Reproduce exactly the stretch of lines running from the line with "Click the plus icon to add author" to the end of the entries below.

Saved data entries:
Start of Block

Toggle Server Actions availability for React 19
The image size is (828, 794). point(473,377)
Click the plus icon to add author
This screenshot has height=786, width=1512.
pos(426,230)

End of Block

● **Expected answer**:
Click the plus icon to add author
This screenshot has height=786, width=1512.
pos(426,230)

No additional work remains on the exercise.